The staff examined their framework utilizing a simulation based mostly on actual Mars floor knowledge. By navigating a simulated rover by way of this terrain, they charted totally different paths based mostly on various dangers, then evaluated the scientific obtained by these missions. “The rover did very nicely by itself,” mentioned Candela. “Even underneath high-risk simulations, there have been nonetheless loads of areas for the rover to discover, and we discovered that we nonetheless made attention-grabbing discoveries.”

This new strategy builds on work relationship again to the Eighties, the place researchers have proposed and demonstrated strategies that will enable rovers to navigate throughout the floor of different planets.
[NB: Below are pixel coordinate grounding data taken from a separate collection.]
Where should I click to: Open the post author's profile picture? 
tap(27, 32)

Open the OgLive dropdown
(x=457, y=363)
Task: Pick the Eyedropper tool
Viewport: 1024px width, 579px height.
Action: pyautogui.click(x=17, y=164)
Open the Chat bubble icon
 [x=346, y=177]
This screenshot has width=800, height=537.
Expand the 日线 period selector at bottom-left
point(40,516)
This contains Ambler, a six-meter (~20 foot) tall, six-legged robotic developed by scientists on the CMU that was examined within the Nineties. This robotic demonstrated how rover missions might prioritize their targets and chart their very own paths in extraterrestrial environments, which impressed extra robotic testbeds.
Examples embrace Ratler, a four-wheeled, skid-steered robotic developed by the Sandia Nationwide Laboratories as a testbed for lunar navigation software program. This was adopted by Nomad, an illustration rover examined within the Atacama Desert in the summertime of 1997. Then there was Hyperion, a challenge led by Wettergreen that constructed a rover designed for Solar-Synchronous Robotic Exploration (SSRE) – the place a robotic follows the solar to maintain its solar-powered batteries charged. Since 2004, researchers at CMU have used the Zoë rover as a testbed for autonomous navigation and exploration applied sciences.
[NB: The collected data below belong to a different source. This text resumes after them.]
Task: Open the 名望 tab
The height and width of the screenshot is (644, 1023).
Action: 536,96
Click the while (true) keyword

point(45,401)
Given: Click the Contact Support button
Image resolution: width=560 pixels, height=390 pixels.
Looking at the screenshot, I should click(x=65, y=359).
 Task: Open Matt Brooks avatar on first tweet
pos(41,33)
This included a earlier model of the tactic developed by Wettergreen and Candela. As of 2012, Zoë has carried out checks within the Atacama Desert, the place it traveled a whole bunch of kilometers to check methods for autonomous exploration and pattern assortment. In 2013, the rover determined to drill at a web site that led to the invention of highly-specialized microbes, thus demonstrating how automatons methods may end up in invaluable scientific returns. Sooner or later, Candela and Wettergreen hope to make use of Zoë to check their new methodology within the Utah desert. As Wettergreen mentioned:
“Our aim is to not eradicate scientists, to not eradicate the particular person from the inquiry. Actually, the purpose is to allow a robotic system to be extra productive for scientists. Our aim is to gather extra and higher knowledge for scientists to make use of of their investigations.”
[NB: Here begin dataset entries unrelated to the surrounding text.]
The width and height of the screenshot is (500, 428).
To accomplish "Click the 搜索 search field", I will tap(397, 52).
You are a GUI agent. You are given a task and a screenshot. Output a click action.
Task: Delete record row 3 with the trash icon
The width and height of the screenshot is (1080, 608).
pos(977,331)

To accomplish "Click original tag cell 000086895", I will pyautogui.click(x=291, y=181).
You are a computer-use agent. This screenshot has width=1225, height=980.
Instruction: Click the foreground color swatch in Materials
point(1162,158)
Additionally they anticipate that their analysis may very well be invaluable to future lunar exploration, which incorporates NASA’s long-awaited return to the Moon (the Artemis Program). In anticipation of sending crewed missions to the lunar floor for the primary time for the reason that Apollo Period, robotic missions want to analyze the native terrain, scout assets, and assess potential risks to astronauts. Scientists might use Wettergreen and Candela’snew strategy as a software to map out potential routes prematurely and stability the chance of touring them with the potential for main scientific finds.
Their strategy might additionally help next-generation rovers despatched to distant places the place steady human involvement is impractical. This contains astrobiology missions to Europa, Titan, and different our bodies that would reveal proof of life past Earth. For missions nearer to dwelling, autonomous methods that may assess threat would additionally liberate mission controllers to deal with deciphering scientific knowledge.